What are haloalkanes?
Haloalkanes (or alkyl halides) are derivatives of hydrocarbons in which one or more of the hydrogens have been replaced by halogens.
Any of the hydrogens in a hydrocarbon can be replaced by halogen. In fact, all the hydrogens in a molecule can be replaced.
For example, in fully fluorinated compounds, they are called fluorohydrocarbons, and are of great industrial interest due to their high thermal stability.
As a general notation for haloalkanes, the expression R—X is often used, where R is any alkyl group and X is any halogen.

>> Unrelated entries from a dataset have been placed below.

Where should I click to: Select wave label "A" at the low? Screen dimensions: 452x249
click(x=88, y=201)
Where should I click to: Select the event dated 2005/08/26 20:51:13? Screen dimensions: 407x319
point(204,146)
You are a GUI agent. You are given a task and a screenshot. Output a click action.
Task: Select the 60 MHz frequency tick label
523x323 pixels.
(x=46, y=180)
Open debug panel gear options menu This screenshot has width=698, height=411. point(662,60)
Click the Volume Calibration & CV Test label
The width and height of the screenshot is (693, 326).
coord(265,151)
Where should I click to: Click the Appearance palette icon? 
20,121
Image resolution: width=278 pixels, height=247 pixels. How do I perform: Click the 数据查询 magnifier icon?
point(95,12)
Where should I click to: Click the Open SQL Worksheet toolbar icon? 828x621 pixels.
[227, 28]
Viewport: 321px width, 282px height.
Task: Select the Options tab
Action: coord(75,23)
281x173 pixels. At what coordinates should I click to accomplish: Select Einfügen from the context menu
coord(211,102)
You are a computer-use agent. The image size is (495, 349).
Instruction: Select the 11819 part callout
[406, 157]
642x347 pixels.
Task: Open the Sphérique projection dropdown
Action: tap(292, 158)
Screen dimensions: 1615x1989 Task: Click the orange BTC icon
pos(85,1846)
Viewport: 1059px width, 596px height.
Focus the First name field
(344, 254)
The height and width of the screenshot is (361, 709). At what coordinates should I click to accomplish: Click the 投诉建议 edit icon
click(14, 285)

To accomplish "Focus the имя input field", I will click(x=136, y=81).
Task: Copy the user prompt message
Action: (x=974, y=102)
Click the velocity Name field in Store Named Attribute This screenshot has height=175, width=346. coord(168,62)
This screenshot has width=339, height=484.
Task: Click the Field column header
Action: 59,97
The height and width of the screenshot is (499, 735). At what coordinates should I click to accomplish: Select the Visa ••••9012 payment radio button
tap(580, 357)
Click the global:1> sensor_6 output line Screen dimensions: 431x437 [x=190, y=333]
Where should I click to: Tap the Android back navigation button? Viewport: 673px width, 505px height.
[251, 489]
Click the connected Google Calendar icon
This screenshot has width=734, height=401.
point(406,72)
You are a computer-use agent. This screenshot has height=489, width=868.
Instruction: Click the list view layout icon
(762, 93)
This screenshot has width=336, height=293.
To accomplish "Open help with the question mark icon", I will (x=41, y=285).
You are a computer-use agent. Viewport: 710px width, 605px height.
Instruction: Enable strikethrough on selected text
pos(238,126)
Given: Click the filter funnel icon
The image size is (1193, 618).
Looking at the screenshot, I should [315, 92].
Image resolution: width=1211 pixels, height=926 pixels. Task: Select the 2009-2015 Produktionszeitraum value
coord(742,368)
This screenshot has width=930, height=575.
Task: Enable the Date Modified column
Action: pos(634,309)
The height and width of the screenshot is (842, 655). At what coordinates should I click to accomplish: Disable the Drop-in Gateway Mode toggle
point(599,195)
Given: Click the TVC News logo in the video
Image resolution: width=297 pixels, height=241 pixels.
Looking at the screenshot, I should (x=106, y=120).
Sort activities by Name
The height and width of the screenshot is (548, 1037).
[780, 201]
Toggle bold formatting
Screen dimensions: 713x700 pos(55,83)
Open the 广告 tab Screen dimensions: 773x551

Structure and physical properties
To better understand the structure of these compounds, the electronic configuration of the ground state of the halogens must be considered.
|F||1s2 2s2 2p5|
|Cl||1s2 2s2 2p6 3s2 3p5|
|Br||1s2 2s2 2p6 3s2 3p6 3d10 4s2 4p5|
|I||1s2 2s2 2p6 3s2 3p6 3d10 4s2 4p6 4d10 5s2 5p5|
Halogens are missing a single electron (indicated as rojo in the table) to complete their last shell. Therefore, halogens can be expected to form stable molecules by means of a single covalent or ionic bond with another atom.
On the other hand, halogens have a tendency to attract an electron and are therefore very electronegative atoms (see electronegativity table).
In addition, they have external non-bonding orbitals with unshared electron pairs. Thus, it can be said that the covalent combinations of halogens may be completed as Lewis bases (electron donor).
The structure of methyl fluoride (CH3F) would be:
The C—F bonding is realized by overlapping a 2sp3 hybrid orbital of the carbon with a 2p orbital of the fluorine. The angles ∠H-C-H and ∠H-C-F are close to tetrahedral (109º). In this structure, it can be seen how three non-bonding orbitals with 3 unshared electron pairs remain in the fluorine.
Methyl chloride, bromide and iodide are formed by analogous overlaps of a 2sp3 hybrid orbital of carbon with the 3p, 4p and 5p orbitals of Cl, Br and I, respectively.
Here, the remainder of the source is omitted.